[START]

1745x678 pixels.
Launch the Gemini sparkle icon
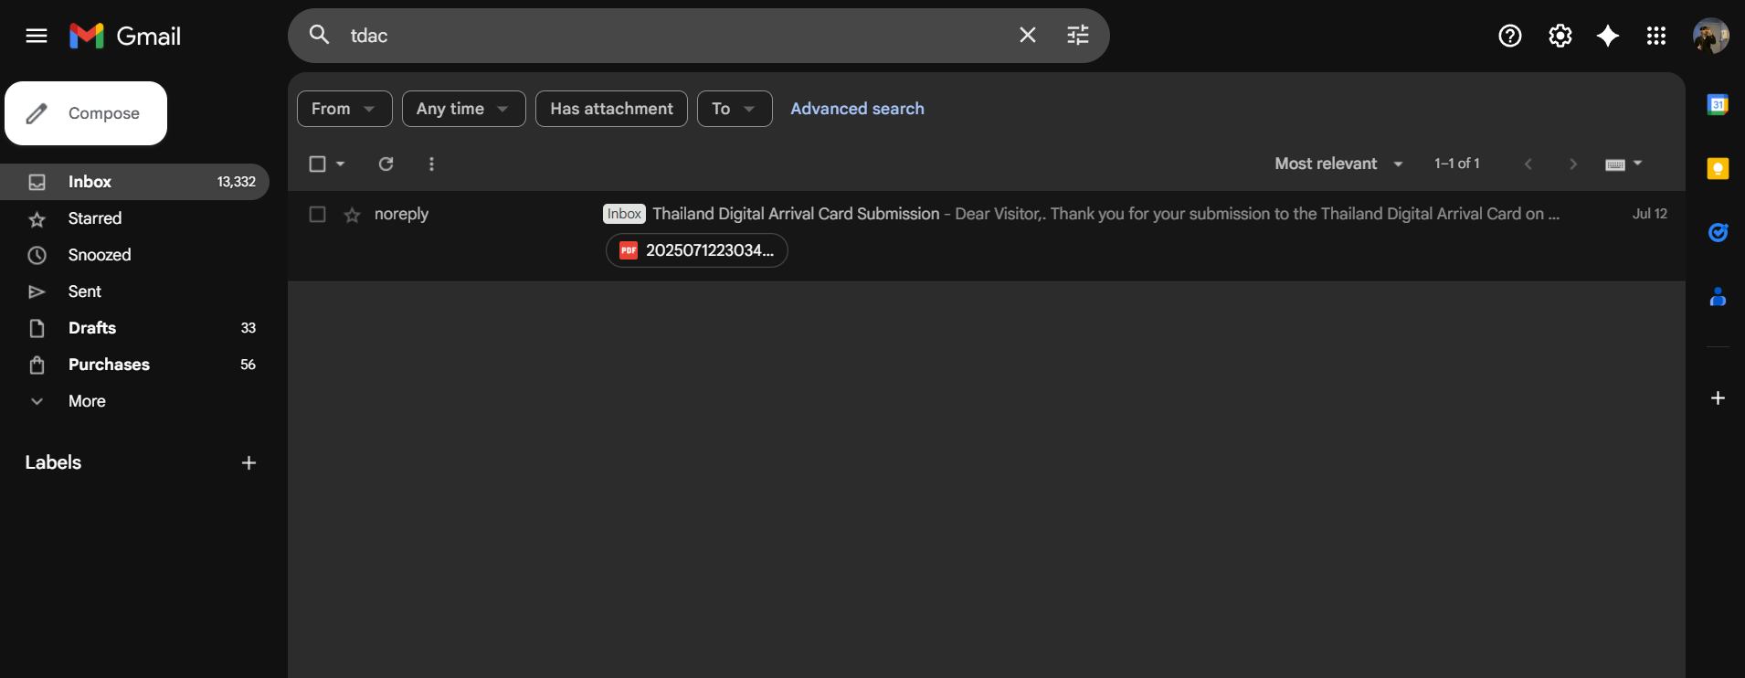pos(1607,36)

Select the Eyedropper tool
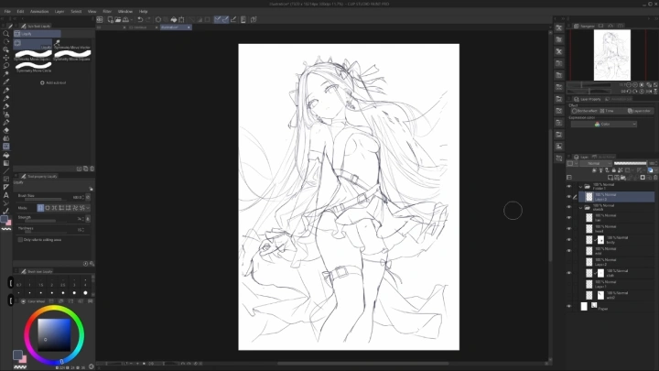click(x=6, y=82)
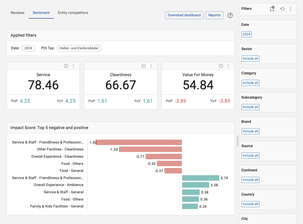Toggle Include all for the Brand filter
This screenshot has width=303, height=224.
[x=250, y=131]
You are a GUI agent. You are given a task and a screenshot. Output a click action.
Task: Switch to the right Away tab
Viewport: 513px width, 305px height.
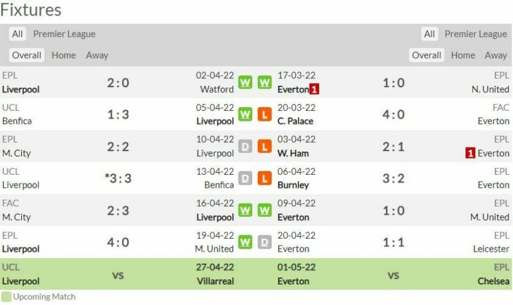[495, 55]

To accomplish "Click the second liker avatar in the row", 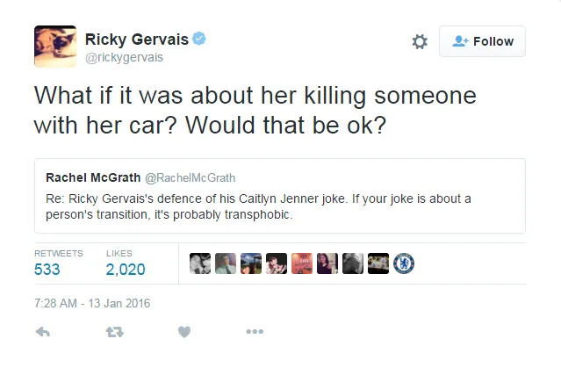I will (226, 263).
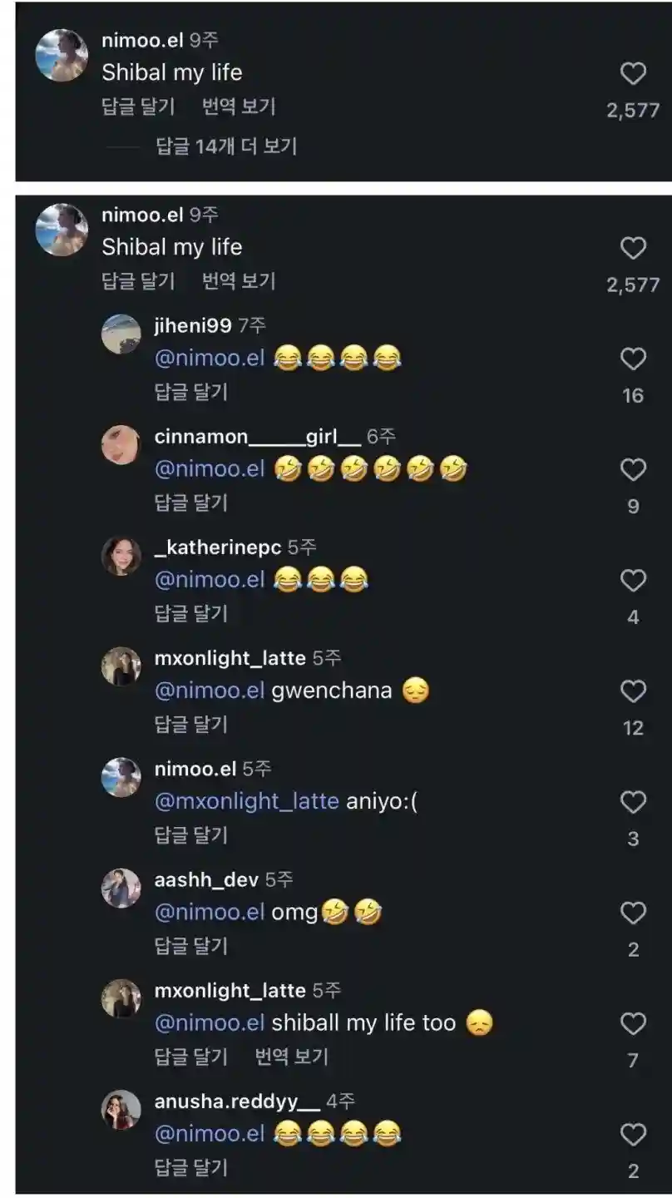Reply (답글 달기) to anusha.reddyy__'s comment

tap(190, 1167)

[END]

EXERCISE:
Rewrite the material from its start through the line holding "[x=250, y=131]", inclusive, replacing "Eyedropper" with "Color Picker" and keeping everything else the same. Omit the pictures from your answer.

THE ANSWER:
1745x678 pixels.
Launch the Gemini sparkle icon
pos(1607,36)

Select the Color Picker tool
click(x=6, y=82)
Toggle Include all for the Brand filter
This screenshot has width=303, height=224.
[x=250, y=131]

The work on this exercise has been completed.